Dataset records:
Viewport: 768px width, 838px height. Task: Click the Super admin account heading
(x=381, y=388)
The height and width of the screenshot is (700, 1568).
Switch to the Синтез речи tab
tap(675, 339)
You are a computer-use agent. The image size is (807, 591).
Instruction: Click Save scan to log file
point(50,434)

--

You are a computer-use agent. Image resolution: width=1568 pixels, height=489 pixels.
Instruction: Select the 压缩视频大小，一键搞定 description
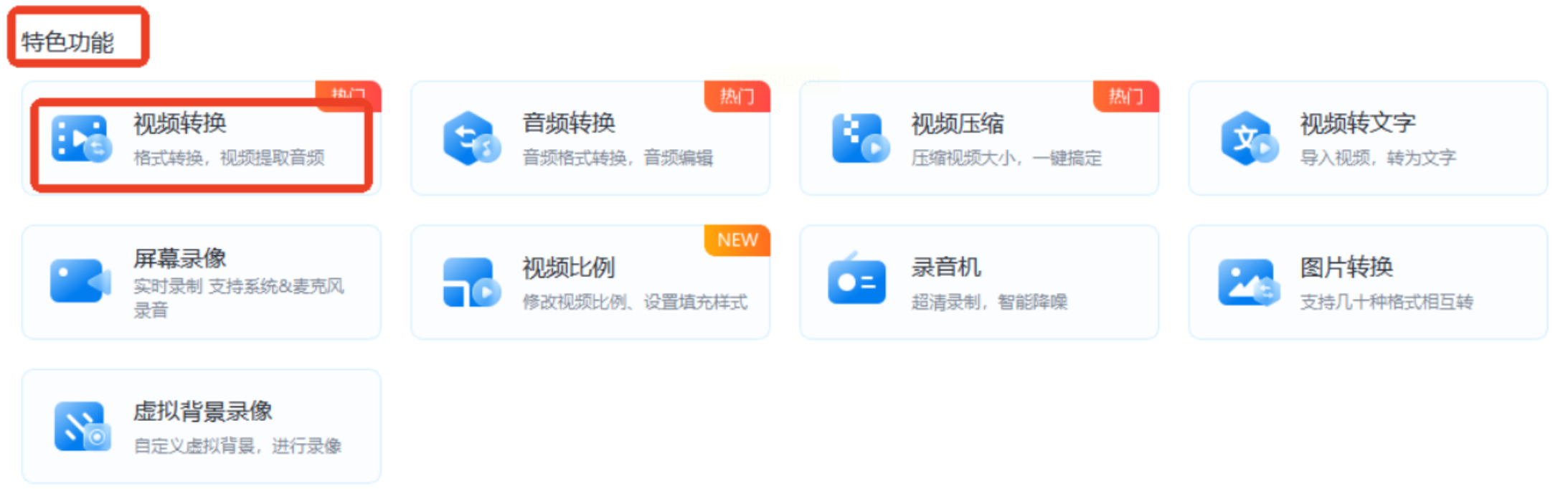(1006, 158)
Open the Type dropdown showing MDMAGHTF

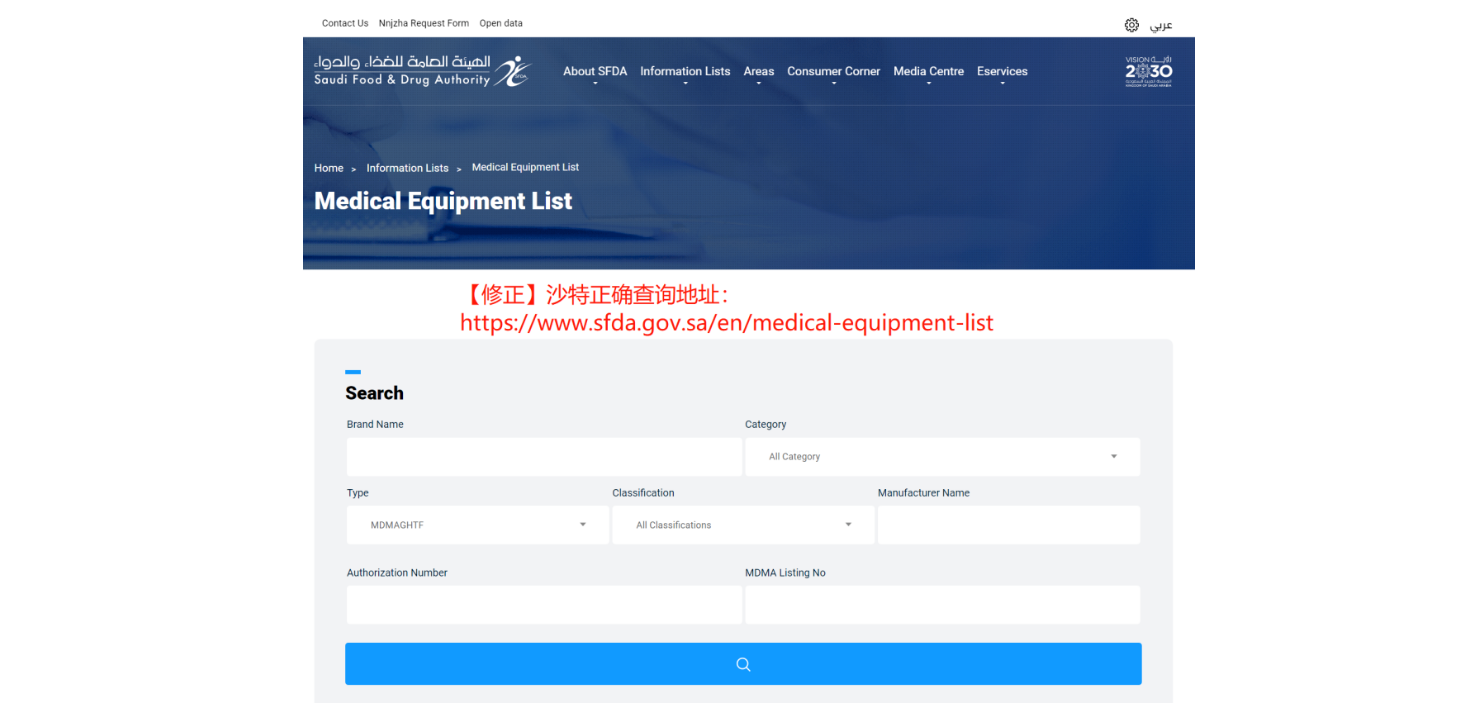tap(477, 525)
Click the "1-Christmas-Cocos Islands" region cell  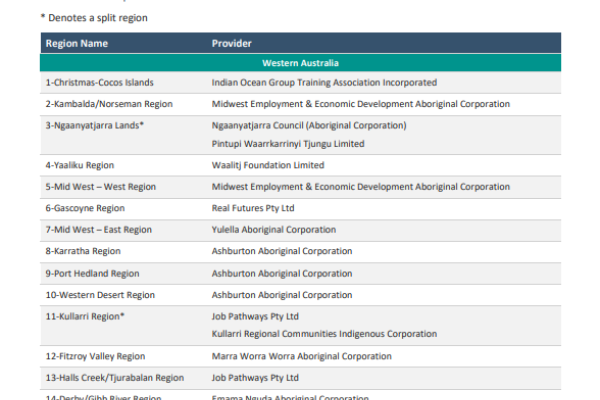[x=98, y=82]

Exercise goal: State the number of lines in these entries that include the string "agent". Provide nothing beyond that number.

Result of this task: 2